China and its uprising social media revolution

Posted on 19th Jul 2012 by Katy Cowan in Blog

It was so interesting to hear on BBC Radio4 this morning about China and its ongoing social media revolution. According to the news report, more than 300 million people are now signed up to Sina Weibo, China's own version of Twitter.

The service - which continues to attract more fans every day - is being heralded as a 'new wave of self expression' in a society where self expression has traditionally been dangerous and unwelcome.

Apparently, the social network is helping people to form groups and come together all over China. It's encouraging civil society to flourish and is sparking a whole revolution on the way people communicate over there.

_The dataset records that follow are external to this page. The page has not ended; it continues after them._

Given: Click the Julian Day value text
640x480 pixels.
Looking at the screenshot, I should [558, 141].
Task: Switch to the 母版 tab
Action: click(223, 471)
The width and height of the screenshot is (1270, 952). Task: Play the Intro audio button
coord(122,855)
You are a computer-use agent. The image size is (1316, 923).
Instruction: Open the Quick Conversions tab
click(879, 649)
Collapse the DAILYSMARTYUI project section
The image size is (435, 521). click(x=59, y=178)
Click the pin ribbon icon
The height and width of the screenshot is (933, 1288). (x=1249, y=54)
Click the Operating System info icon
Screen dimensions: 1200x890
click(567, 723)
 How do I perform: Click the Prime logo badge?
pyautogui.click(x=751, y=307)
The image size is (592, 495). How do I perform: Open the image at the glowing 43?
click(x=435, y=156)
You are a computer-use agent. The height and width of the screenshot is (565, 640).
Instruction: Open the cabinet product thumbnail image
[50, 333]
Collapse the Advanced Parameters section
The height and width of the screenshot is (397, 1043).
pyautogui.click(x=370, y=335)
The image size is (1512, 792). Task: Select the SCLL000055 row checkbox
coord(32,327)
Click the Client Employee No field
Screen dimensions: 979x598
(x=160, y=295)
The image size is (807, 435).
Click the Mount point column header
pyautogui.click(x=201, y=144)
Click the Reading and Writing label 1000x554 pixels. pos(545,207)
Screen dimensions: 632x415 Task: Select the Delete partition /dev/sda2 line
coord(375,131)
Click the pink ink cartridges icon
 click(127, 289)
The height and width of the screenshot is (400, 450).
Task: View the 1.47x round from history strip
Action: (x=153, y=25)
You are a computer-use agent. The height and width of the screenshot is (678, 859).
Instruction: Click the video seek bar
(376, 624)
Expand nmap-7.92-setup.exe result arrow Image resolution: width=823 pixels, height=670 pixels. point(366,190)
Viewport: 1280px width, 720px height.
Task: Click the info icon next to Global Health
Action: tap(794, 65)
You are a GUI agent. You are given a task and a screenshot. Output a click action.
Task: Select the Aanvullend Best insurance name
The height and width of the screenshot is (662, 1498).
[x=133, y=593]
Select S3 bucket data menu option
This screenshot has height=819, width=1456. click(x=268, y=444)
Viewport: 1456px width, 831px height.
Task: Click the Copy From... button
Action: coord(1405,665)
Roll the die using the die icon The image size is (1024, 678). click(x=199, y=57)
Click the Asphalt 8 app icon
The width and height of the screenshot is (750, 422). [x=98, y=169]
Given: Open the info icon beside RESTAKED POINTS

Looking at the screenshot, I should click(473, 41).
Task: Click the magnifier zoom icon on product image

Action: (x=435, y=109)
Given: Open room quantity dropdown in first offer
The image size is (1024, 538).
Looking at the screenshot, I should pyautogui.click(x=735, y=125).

Of course, this isn't the first time we've seen social media and its impact on certain cultures. It literally changes things overnight by bringing about increased freedom of speech as well as sparking uprisings all over the globe.

It's therefore no surprise that the Chinese government is still fighting it. According to the BBC, they regularly release a list of banned keywords to companies like Weibo, for example 'Hong Kong March' has been banned after protests there. And if it's included in a post, it'll also be deleted.

But that hasn't stopped people from speaking their minds. They'll avoid the banned keywords and instead use puns and cartoons to challenge the powers that be and their keyword system.

Make no mistake, China is changing thanks to the ever-growing power of social media, which is turning cultures upside down. It's changing the system in a way that governments are no longer the ones who hold all the playing cards - it's the people, in their powerful numbers, who are making their voices heard. And the positive outcome of that is freedom of speech, people power and democracy.

We've seen the Middle East and its uprisings in recent years. We've seen how people who share a passion can make political and social changes, simply by coming together through an online social network.

Now it's happening elsewhere. We will look back on this moment in history as the 'digital revolution' and how it brought the world together, changed the way we communicated, transformed cultures and allowed small businesses to flourish and go global.